Brief
The answer is every line of the records that holds the word "agent", copied in full.

Available data
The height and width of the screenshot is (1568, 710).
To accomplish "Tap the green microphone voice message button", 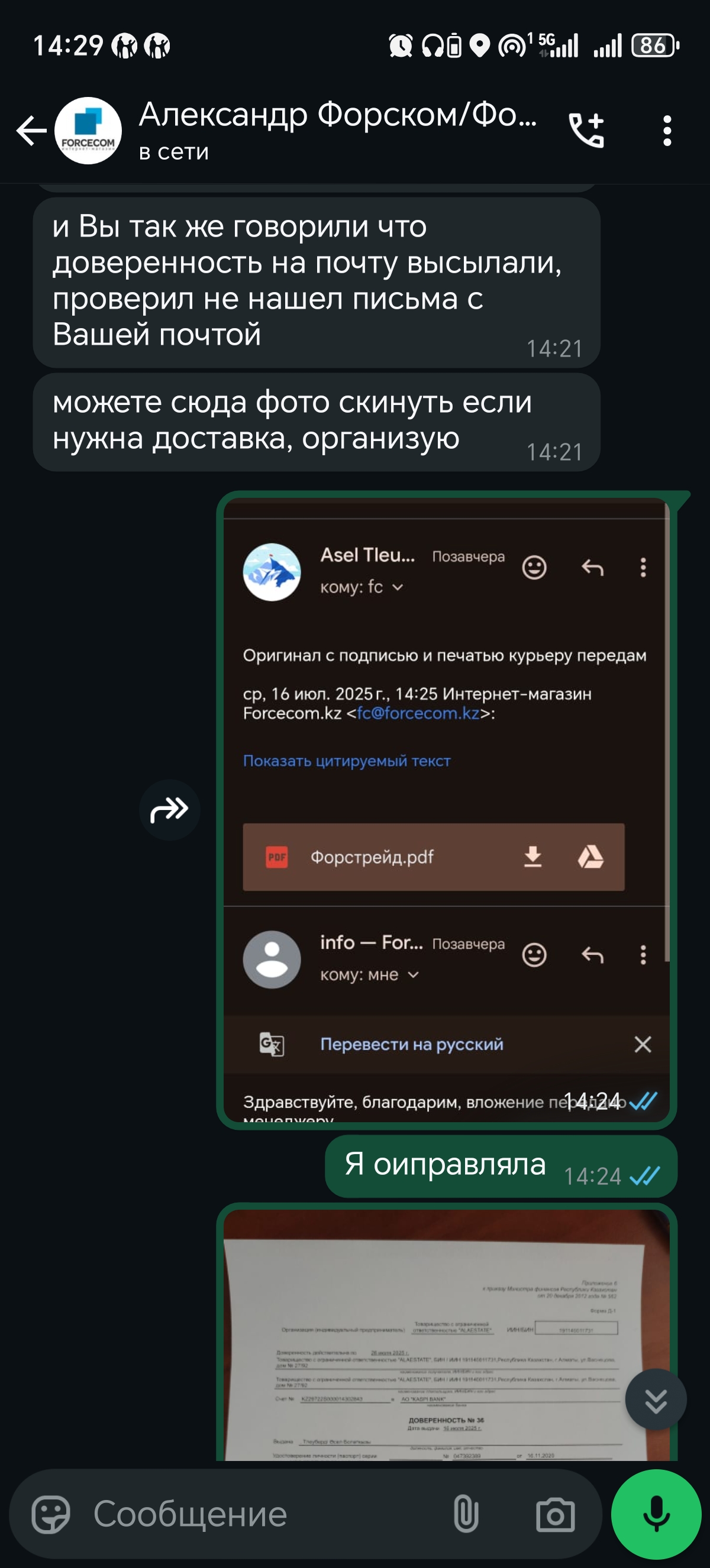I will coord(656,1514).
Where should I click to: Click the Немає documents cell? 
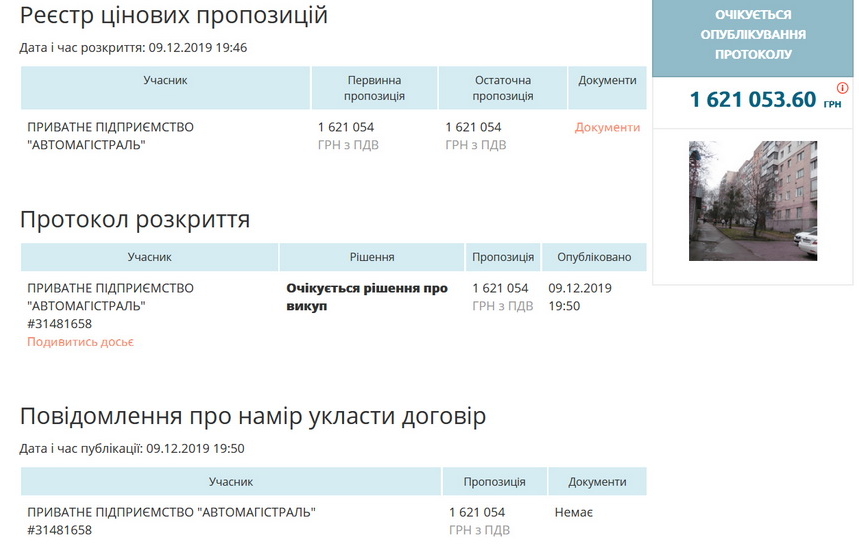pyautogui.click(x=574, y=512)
...
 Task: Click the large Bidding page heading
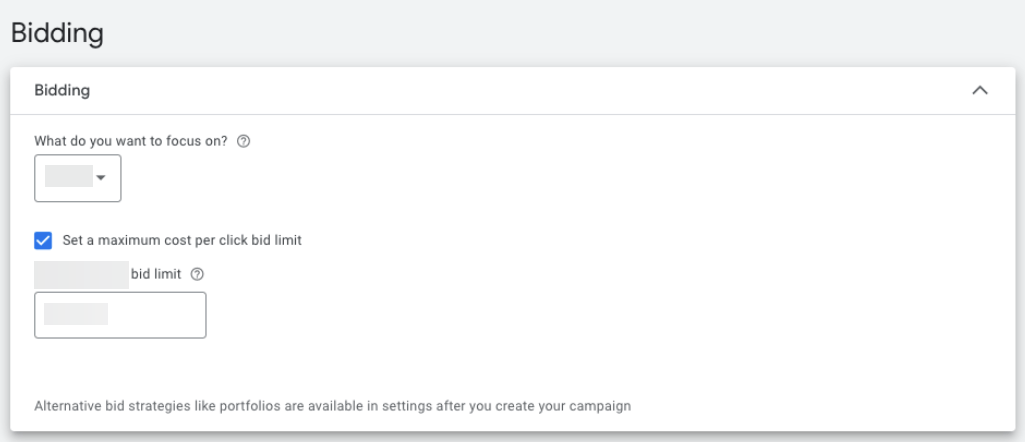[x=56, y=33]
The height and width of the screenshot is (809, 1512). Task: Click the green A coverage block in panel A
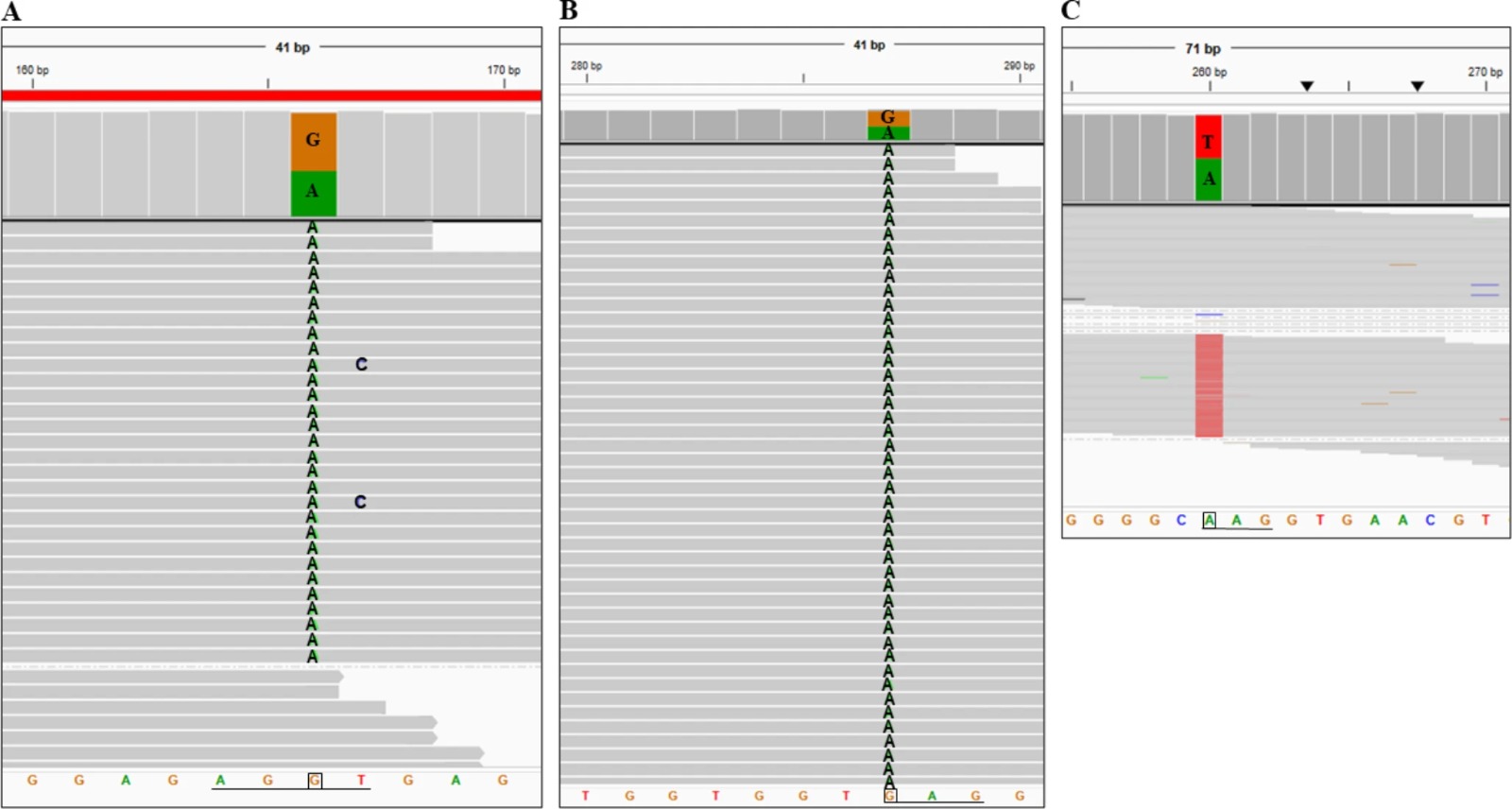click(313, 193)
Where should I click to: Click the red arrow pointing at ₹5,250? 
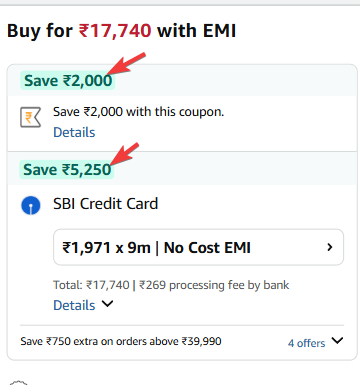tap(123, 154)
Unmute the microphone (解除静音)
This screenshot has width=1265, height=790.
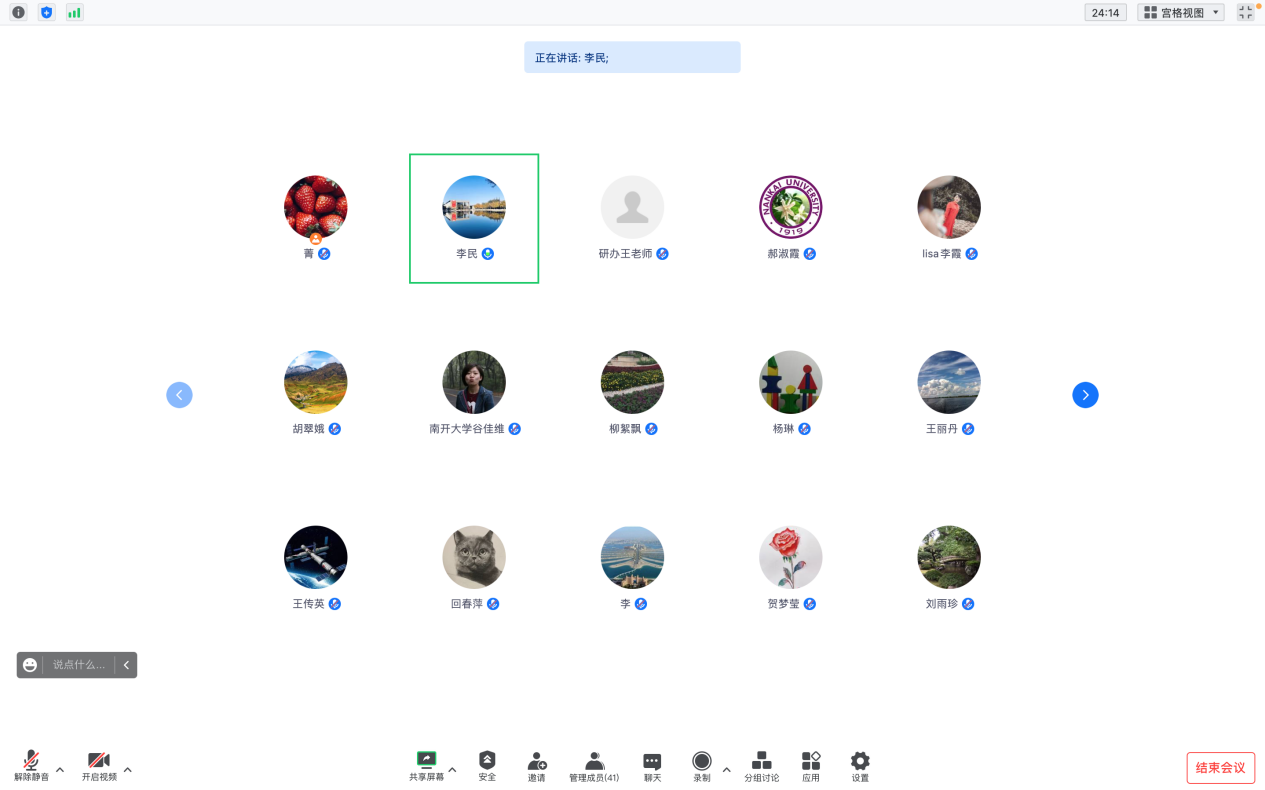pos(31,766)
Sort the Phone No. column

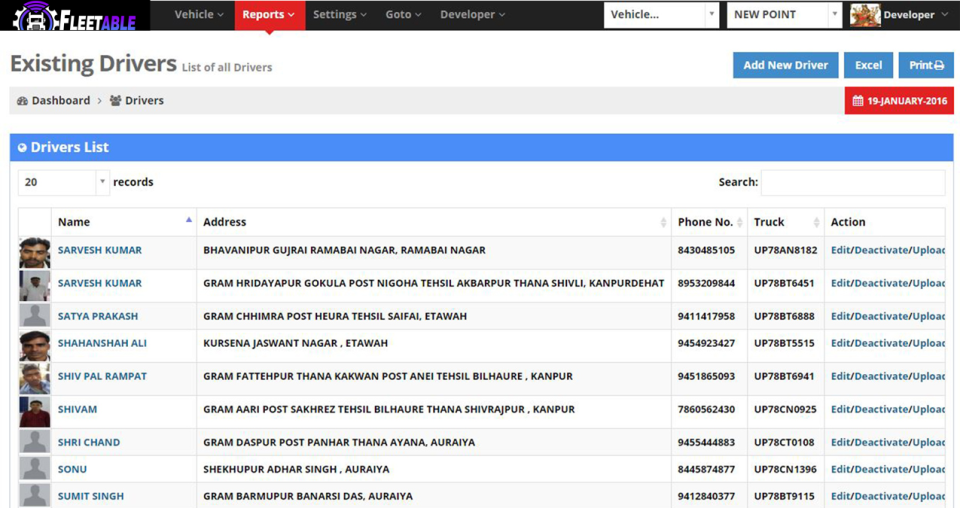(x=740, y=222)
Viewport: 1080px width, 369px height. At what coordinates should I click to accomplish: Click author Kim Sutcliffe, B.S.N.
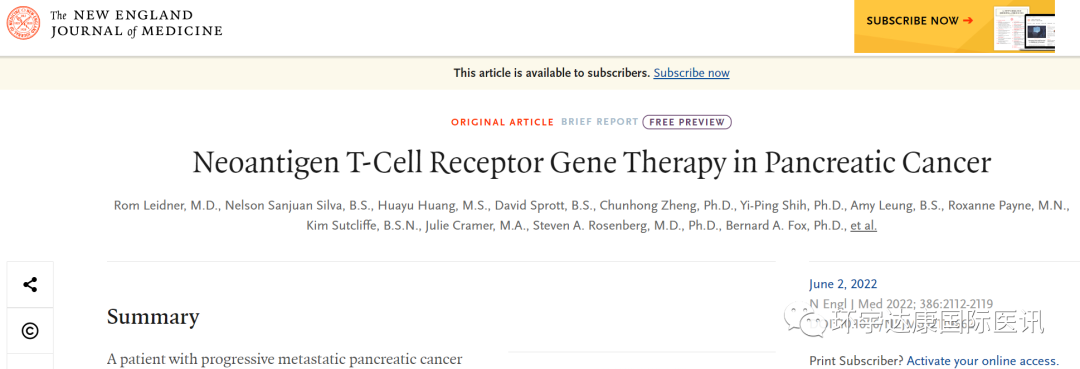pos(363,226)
* * *
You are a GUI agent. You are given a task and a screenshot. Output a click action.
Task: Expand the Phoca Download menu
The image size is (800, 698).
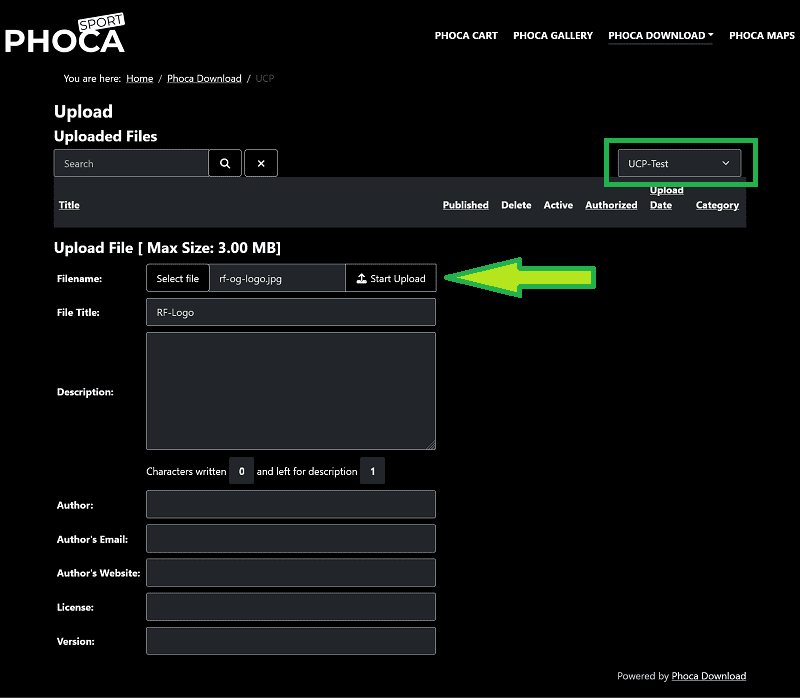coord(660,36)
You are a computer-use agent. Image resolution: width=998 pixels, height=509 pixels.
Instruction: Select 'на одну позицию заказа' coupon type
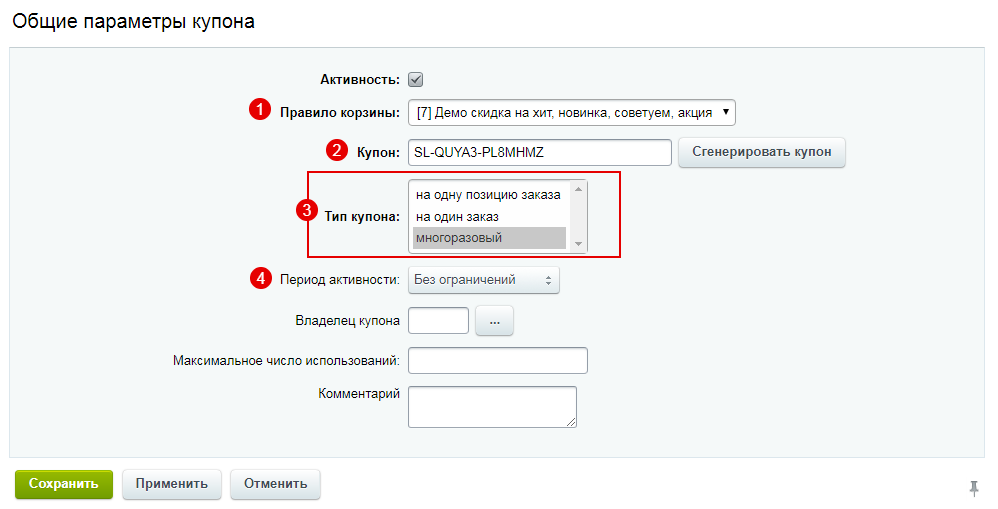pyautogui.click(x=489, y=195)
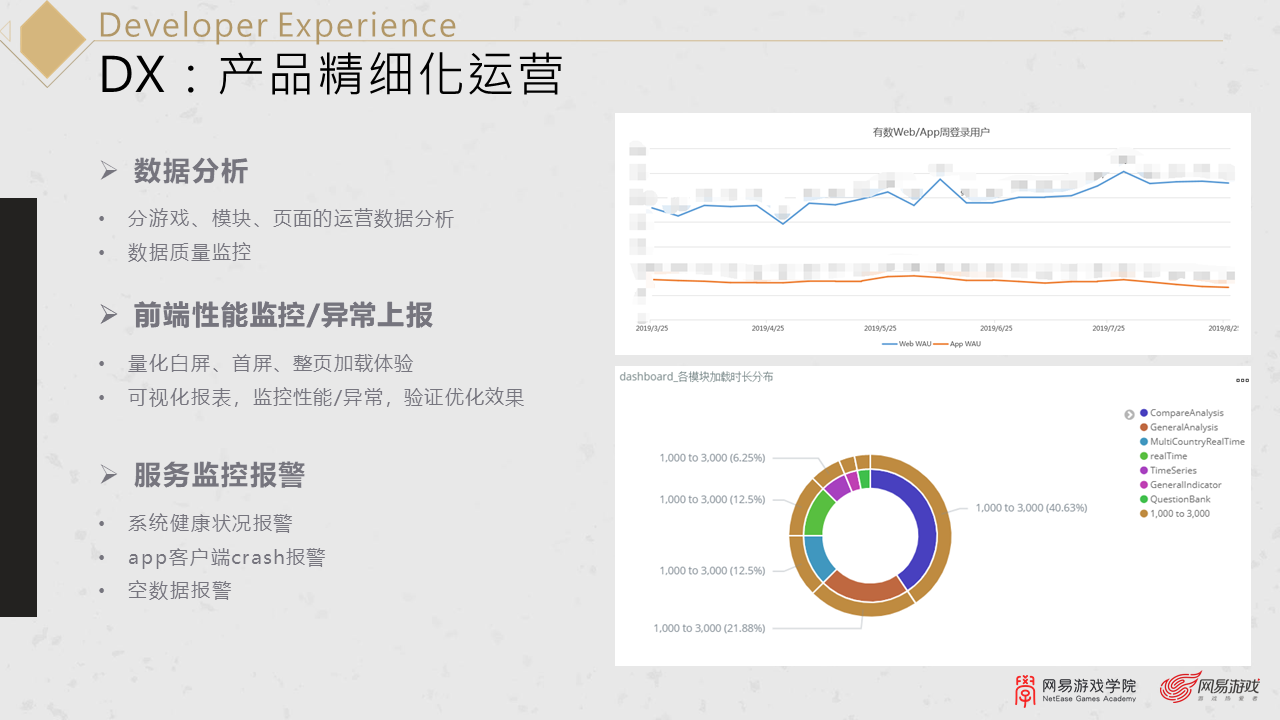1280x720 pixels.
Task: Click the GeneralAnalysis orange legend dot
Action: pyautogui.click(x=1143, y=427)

Exercise result
You are a GUI agent. You are given a task and a screenshot. Output a click action.
You are a computer-use agent. Image resolution: width=998 pixels, height=509 pixels.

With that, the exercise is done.